Sleep regressions get a little bit of a bad rap. You might cringe at the thought of your child going through a sleep regression, especially if they’ve gotten to a place of better sleep. But, sleep regressions can also mean that incredible milestones are happening! Think about how much cognitive and physical growth happens around the time a child learns to roll over, sit up, crawl, walk, verbalize and everything else in between! Imagine seeing the world around you change at a rapid pace, of course it’s going to affect sleep.

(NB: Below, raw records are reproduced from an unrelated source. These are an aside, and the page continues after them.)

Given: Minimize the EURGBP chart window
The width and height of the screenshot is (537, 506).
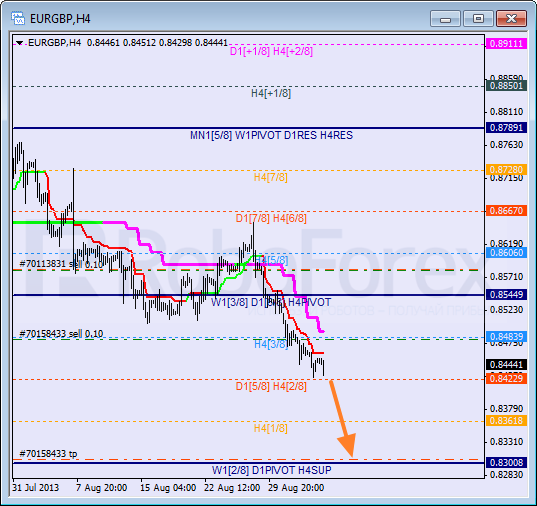Looking at the screenshot, I should point(445,18).
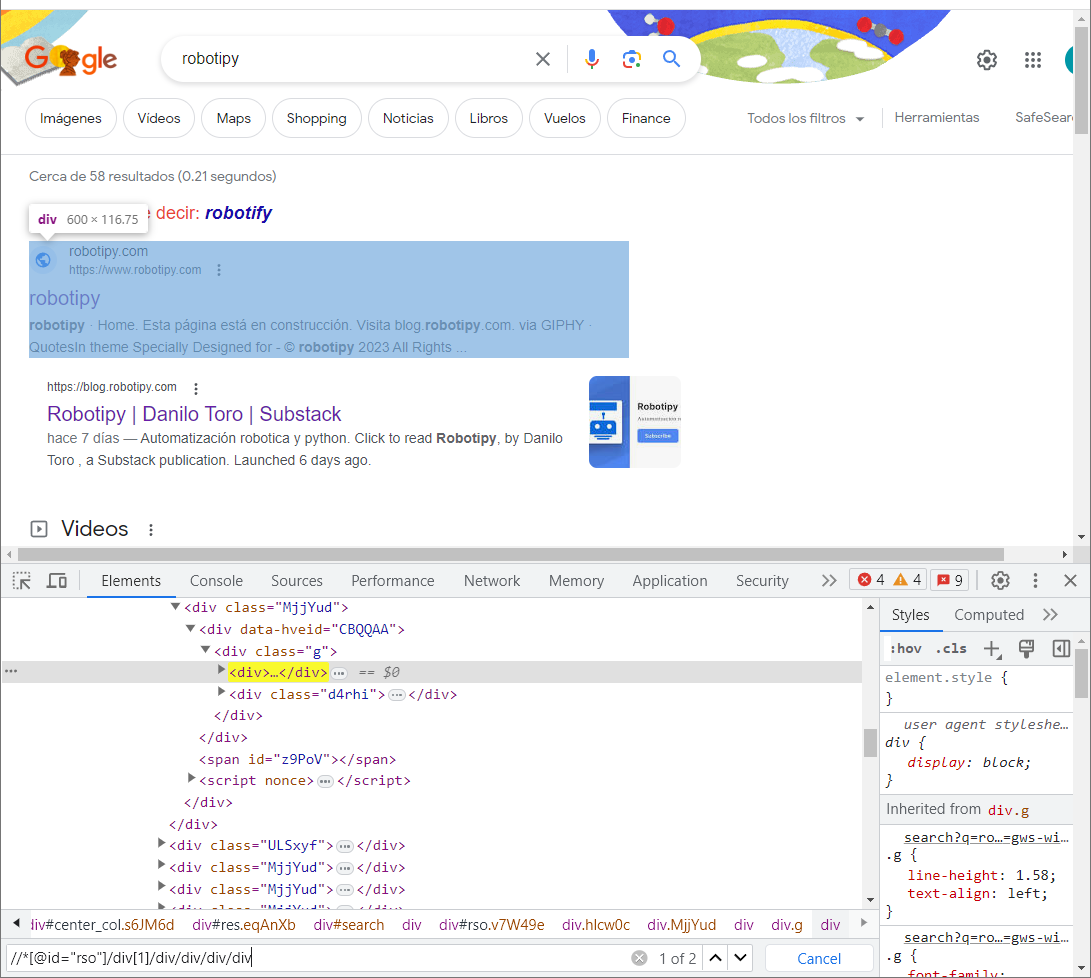This screenshot has height=978, width=1091.
Task: Toggle the device emulation toolbar
Action: (x=56, y=580)
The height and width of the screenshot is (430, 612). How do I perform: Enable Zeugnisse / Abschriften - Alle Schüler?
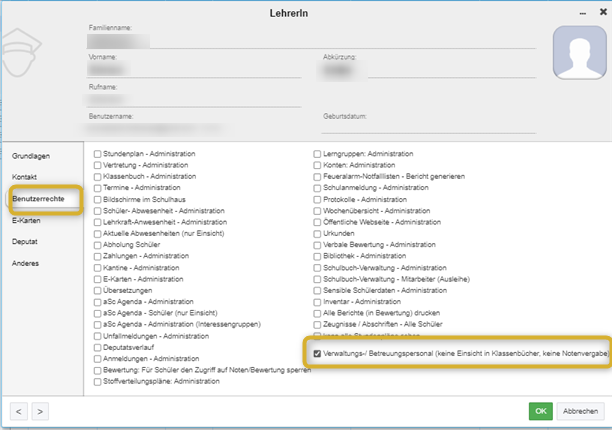click(317, 324)
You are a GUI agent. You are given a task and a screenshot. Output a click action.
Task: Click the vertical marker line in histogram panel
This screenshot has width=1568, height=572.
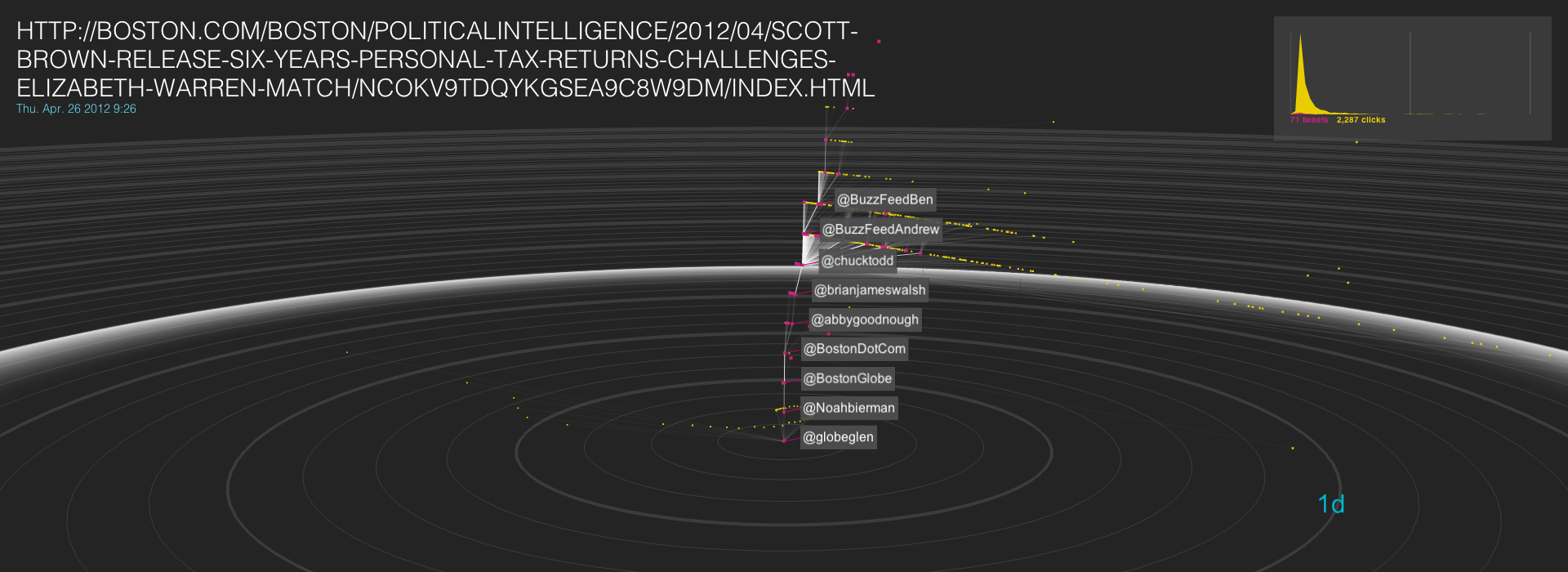[1410, 74]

Below is a list of notable sleep regressions that your child may experience:
Remember, every child’s experience is unique when it comes to sleep regressions.
4 months old-
This is a big one! At 4 months old, your child’s circadian rhythm is balancing itself out and a huge cognitive shift occurs. While you may have been able to rock your baby to sleep and transfer them to their sleep space easily in the past, their new awareness of the world around them can make this a difficult task. Baby should be giving you their longest stretch of sleep during nighttime hours at this age; to help promote this, let a lot of light into your house during the daytime and keep the nap environment dark, cool and consistent. Many babies will go through a period of time where they wake up and want to party at night or refuse to nap. Bedtime should be getting earlier and earlier at this point and 2-3 night feedings are very typical at this age. You may find that dream feeding lengthens your baby’s sleep, but for some children it has the opposite effect. Try and aim to have your child’s longest stretch of undisturbed sleep occur before midnight. The first half of the nights’ sleep is actually the most restorative part of the night, so aim for feeding after midnight. Remember to remain as consistent as possible!
6 months old-
Rolling over, sitting up and scooting may be a frequent occurrence in your household at this time. You’re likely to catch your child practicing their new skills in their sleep space which can make bedtime seem more like gymnastics! The world looks so different from their new vantage point! Provide your child with lots of floor time (please speak to your child’s pediatrician about the appropriate length of time), the quicker they master their new skills the sooner their sleep will balance out. Remember, all of this exertion of energy may call for an increase in appetite! Maintain an early bedtime!
9 months old-
Typically between 6-8 months of age, children make the switch from 3 naps to 2 naps. Crawling is either happening or is on the horizon. By 9 months, a 2 nap schedule is likely the norm but often times night wakings or early morning wakings occur. Try providing your child with an extra early bedtime especially if they were up early or frequently the night before.
12 months old-
For my daughter, this was the toughest regression! She just wanted to stand and shout, but can you blame her? Standing is SO fun! She would often refuse her afternoon nap and went through a bit of a fake 2-1 nap transition. That transition does not typically occur until between 15-18 months, so I knew she was NOT ready. I continued to offer her 2 naps a day and after about 3 weeks, it passed. Mom win!
15-18 months old-
Most children transition from 2 naps to 1 nap during this time. You might notice your child is waking up early, fighting bedtime or fighting their afternoon nap. There is a huge shift in sleep needs during this time. This transition can take a while to get through, so have patience! Some children do great with staying busy throughout the morning and are able to transition down to one afternoon nap, others need their naps to be slowly capped, and have their morning nap pushed back in increments. Early bedtimes will be your best friend during this time.
2 years old-
This is prime age for fighting nap time. 2 year olds LOVE to trick their parents into thinking they don’t need a nap anymore. There is also a language burst that often happens at this age! I assure you, they are too young to make the no-nap transition. This regression is difficult in the way that toddlers are so much more expressive in their protesting and hard to wrangle in the evening when they hit their overtired state due to a skipped nap. Fighting naps can lead to over tiredness, which can lead to a later bedtime which results in waking up early, and the cycle continues. The solution: consistency AND an early bedtime. Children do not typically “sleep in” until they hit school age, therefore they need to catch up on sleep during the first half of the night, by going to bed early.
3.5-5 years old-
Getting rid of nap time can be a difficult adjustment. Ideally, this would occur between 3.5-5 years of age. Some families are okay transitioning much earlier because it suits their day to day activities better, but children truly do need that extra daytime sleep until they’re at least 3.5. Dropping a nap all together is not likely to happen overnight, so have patience. If your child is regularly melting down around 4:30/5:30pm, they’re probably not ready to say goodbye to their nap yet.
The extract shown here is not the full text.